The first half of the 1800s saw a marked upsurge in road building, especially turnpikes. Financed by tolls, the roads featured a horizontally rotating wooden shaft or timber—a pike that turned, which kept non-paying travelers off the road. Entrepreneurs built the Hunting Creek Turnpike about 1810. It crossed Great Hunting Creek on a new bridge from south Henry Street in Alexandria to what is now the Fort Hunt Road and Route One intersection. The turnpike established a new route from Hunting Creek to Penn-Daw, then continued south on what is now King’s Highway South to its intersection with the back road to Occoquan (see Figure 4).
In 1856, the Alexandria, Mount Vernon, and Accotink Turnpike opened. It ran from the Hunting Creek bridge south along a route that is now Fort Hunt Road. It turned southwest on the current Sherwood Hall Lane to Gum Springs, then south along a new, direct route to Accotink that would later become the current Route One.
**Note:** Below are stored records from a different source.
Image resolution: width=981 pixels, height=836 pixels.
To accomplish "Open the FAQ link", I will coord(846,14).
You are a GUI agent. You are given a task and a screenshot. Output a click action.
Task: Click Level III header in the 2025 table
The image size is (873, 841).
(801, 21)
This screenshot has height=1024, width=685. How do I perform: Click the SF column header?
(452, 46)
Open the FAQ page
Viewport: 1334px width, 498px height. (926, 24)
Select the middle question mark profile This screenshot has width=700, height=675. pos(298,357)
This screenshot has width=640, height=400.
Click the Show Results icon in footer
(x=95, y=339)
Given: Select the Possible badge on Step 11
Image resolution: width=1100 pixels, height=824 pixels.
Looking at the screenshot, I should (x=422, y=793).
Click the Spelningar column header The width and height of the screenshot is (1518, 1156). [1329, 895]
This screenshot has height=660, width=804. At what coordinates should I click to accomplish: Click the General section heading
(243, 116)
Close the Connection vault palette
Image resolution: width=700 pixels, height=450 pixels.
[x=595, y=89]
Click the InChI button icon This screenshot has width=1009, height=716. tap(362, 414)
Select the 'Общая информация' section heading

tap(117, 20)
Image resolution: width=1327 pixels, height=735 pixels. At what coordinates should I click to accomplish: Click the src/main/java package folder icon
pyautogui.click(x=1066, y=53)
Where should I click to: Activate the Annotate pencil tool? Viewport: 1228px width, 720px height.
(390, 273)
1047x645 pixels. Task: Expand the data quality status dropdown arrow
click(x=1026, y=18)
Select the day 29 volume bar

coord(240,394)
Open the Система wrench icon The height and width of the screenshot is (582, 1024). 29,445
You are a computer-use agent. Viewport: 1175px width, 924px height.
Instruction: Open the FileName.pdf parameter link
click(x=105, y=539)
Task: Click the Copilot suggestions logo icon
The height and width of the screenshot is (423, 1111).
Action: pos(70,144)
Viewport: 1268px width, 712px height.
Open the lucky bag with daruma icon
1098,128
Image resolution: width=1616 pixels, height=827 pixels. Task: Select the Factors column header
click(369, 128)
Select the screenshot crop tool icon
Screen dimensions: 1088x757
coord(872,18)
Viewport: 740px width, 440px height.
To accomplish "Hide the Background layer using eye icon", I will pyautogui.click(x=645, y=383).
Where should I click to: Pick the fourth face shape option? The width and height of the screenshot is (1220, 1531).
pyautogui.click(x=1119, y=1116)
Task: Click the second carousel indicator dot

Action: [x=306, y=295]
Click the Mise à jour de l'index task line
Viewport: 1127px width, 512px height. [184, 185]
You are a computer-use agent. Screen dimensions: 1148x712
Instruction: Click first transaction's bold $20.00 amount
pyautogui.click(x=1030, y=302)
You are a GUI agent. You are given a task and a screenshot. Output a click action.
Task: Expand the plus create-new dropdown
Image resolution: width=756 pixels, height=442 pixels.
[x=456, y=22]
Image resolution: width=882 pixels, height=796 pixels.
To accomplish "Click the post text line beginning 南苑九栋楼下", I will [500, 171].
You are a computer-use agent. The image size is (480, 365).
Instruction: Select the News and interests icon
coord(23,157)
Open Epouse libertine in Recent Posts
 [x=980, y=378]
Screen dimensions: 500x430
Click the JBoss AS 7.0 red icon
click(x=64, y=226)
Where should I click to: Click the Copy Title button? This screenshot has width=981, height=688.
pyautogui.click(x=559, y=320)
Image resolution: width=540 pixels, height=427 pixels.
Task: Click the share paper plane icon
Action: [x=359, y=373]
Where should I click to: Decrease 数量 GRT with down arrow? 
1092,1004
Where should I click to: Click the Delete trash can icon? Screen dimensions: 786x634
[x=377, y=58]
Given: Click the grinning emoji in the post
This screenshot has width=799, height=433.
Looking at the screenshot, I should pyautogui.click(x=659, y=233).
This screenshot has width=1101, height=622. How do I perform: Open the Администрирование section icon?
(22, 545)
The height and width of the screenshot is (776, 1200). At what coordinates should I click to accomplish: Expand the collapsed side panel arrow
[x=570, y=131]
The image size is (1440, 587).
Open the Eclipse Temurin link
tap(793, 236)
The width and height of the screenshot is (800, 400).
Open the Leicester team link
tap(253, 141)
The turnpike route between Gum Springs and Accotink straightened out the “S” curve of Buckman and Pincushin roads, much like the vertical line on a dollar sign.
By the Civil War, all of the antecedents to Route One were in place. Going north from Colchester, the roads that became the highway were Colchester Road, Poe Road, part of the Accotink Turnpike to Gum Springs, the “Mount Vernon” road to Penn-Daw, then the north end of the Hunting Creek Turnpike to the bridge at Hunting Creek.
Virginia first appropriated funds for road construction in 1908. The Potomac Path gained the name Richmond Highway and by 1914, the section between Alexandria and Gum Springs had a thin coating of asphalt. The rest was dirt.
The U.S. Army acquired 1,500 acres in 1910 for a new installation--Camp Humphries. The land had been part of Lord Fairfax’s old Belvoir estate. (The Army renamed it Fort Belvoir in 1935.) After America’s entry into World War I in 1917, the traffic between Alexandria and Camp Humphries almost destroyed the crude road. (See Figure 5.) Using funds from the U.S. Department of Agriculture in 1918, the Army laid an eighteen-foot-wide concrete road along the Accotink Turnpike route north to Gum Springs, along what is now Fordson Road, up Snake Hill (Figure 6) to the current Popkin’s Lane intersection, then onto Penn-Daw and the Hunting Creek Bridge.
The Army simply paved the old route, changing little of the line and grade of the old turnpike. A couple portions of the original concrete remain—the driveway into Woodlawn Stables and a road that runs parallel to Route One on Fort Belvior grounds between Woodlawn Baptist Church and the main gate. You can see it just to the right of today’s road and it merges into the current right-of-way next to the Woodlawn Road traffic light.
The Potomac Path and many succeeding roads followed the nap of the earth and the route of least resistance because roads crews lacked the machinery to do much else. The newer versions of the Path bypassed some of the colonial routes in favor of easier curves and grades. That was the case when Virginia began construction of the modern Route One in the 1920s and 30s, thus leaving some portions of new road parallel to the older roads. That approach allowed parts of the older routes to remain visible today.
Virginia designated the improved Potomac Path route “State Road 31,” then U.S. Route One. Remnants of older roads are scattered along the current right-of-way: Old Richmond Highway (5900 block) by Heritage Chrysler/Chevrolet, a track through the woods by Ourisman Ford, and Fordson Road, both at Lockheed Boulevard and in Gum Springs. Old Colchester Road parallels the current route to the Occoquan River and stands as a mute reminder of 300 years of travel on the Potomac Path.
History is more interesting when you can see tangible links to the past, certainly more stimulating than words. We often focus on buildings when thinking about history--Mount Vernon, Woodlawn, and Pohick Church for example—but the road between these places is almost as meaningful as the buildings. You just need to know where to look.